An off-site project by Ikon Gallery will see the boy choristers of Birmingham Cathedral Choir singing Evensong lying down on the floor of the nave, rather than standing in the stalls. Untitled (a retrospective view of the pathway), is a site-specific work at Birmingham Cathedral on 15 and 17 June 2016. The work is by Birmingham-born Roger Hiorns, a Turner Prize-nominated artist and ex-Cathedral Chorister.
The event will be a full service, rather than a performance, led by the Dean of Birmingham, The Very Revd Catherine Ogle, with the choir directed by Canon Marcus Huxley, Director of Music. The Dean of Birmingham, The Very Revd Catherine Ogle, said: ‘We are pleased to be working with Roger Hiorns; an artist of vision, like Roger, enables us to see and experience things differently and to gain new insights into our ancient practices. I’m looking forward to a deep reflection on issues of spirit and corporality, life and death. The Christian church has a long tradition of engagement with the arts and we’re thrilled to be taking part in this first-ever artist curated Evensong.’

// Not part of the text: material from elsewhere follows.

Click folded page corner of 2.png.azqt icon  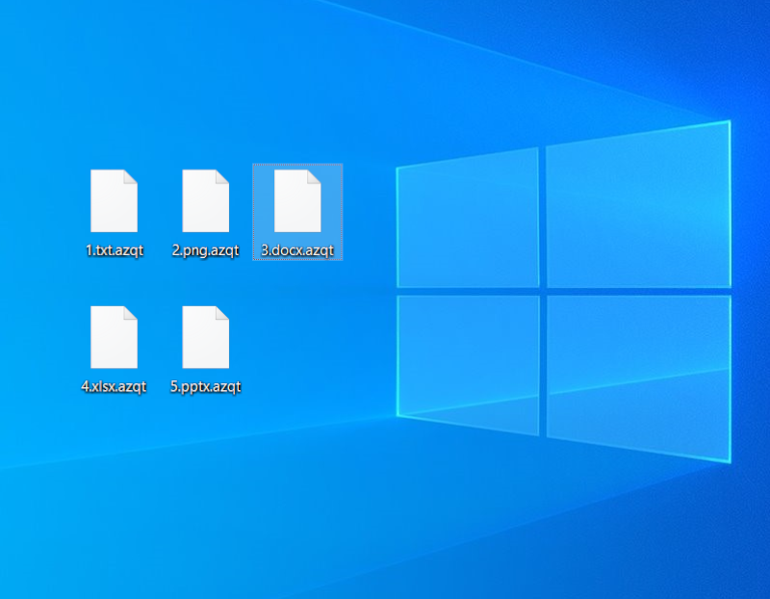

The arrangement of Hiorns’ choir - scattered within the body of the cathedral rather than the conventional placement of neat rows - plays on our tendency to read horizontality as a submission to gravity – in contrast to verticality as a sign of life, consciousness and volition. This concept is reaffirmed in Edward Burne-Jones’ stained glass windows at the western end of the Cathedral. Depicting the Last Judgment, the panes show Christian souls rising up from their graves on their way to the enjoyment of eternal life in heaven.
Hiorns, through his influential practice, consciously places the human back at the centre of art. Proposing new pathways into how artists can continue to make and behave, Hiorns focuses on various aspects of modern life - often through current affairs - closely analysing what is assumed or taken for granted.